Старуха думала о старости и смерти. В представлении крестьянки старение походило на выдыхание спирта из незакупоренной бутыли: с каждым днем уходила необоримая огневая сила, оставалась бессильная муть и скверный сивушный дух... Какой же крепости должно быть содержимое сосуда, чтобы, выдыхаясь десятки лет, до последнего дня донести ту власть и силу!
Думать о смерти было приятней, чем о старости.
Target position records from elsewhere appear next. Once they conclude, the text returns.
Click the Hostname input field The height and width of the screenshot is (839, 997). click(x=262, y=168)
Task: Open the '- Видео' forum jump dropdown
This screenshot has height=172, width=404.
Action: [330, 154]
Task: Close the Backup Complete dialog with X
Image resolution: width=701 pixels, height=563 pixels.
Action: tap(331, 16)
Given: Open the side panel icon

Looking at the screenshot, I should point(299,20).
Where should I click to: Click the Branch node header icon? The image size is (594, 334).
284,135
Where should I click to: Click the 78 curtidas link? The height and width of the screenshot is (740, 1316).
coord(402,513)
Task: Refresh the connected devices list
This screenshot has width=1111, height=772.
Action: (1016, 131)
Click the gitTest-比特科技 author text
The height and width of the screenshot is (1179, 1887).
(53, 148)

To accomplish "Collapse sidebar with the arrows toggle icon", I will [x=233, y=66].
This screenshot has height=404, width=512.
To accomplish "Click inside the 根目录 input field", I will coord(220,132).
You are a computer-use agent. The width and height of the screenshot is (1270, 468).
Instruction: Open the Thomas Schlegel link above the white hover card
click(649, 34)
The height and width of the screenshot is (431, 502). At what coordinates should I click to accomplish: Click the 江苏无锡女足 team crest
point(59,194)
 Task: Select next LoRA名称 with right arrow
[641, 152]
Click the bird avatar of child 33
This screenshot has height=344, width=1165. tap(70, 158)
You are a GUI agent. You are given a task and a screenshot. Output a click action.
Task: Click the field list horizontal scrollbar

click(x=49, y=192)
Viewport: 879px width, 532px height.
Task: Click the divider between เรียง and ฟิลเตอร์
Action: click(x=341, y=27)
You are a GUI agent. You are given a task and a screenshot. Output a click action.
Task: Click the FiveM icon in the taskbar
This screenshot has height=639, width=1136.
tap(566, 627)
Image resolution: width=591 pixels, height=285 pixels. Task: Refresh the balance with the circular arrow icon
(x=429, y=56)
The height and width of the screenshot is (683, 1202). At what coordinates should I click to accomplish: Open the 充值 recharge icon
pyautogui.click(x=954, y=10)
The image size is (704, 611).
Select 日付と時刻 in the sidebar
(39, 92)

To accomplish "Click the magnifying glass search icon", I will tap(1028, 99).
В давно забытом детстве под впечатлением то ли снов, то ли чьих-то слов она представляла потустороннюю жизнь как зеркальное отражение жизни земной: по ту сторону земной поверхности, в точности как на кладбище, росли большие дубы, липы и жирная, до колен трава, но росли они корнями вверх и вниз листвой, и на дне этого отражения в затуманенной лазури плавал диск солнца. Горестный опыт стер это утешительное видение, и теперь старуха не была уверена в том, что ей суждено свидеться с ушедшими из жизни близкими, хотя бы с сестрой и мужем, но мысль, что она вернется к ним, к тем, с кем прошли ее детство и молодость, что ее косточки смешаются с ихними, бывала до боли сладка ей. В такие часы она испытывала досаду и нетерпение, точно ждала не смерть, а всемогущего лекаря, способного поднять с продавленной постели ее омертвевшее, опостылевшее, истерзанное пролежнями тело.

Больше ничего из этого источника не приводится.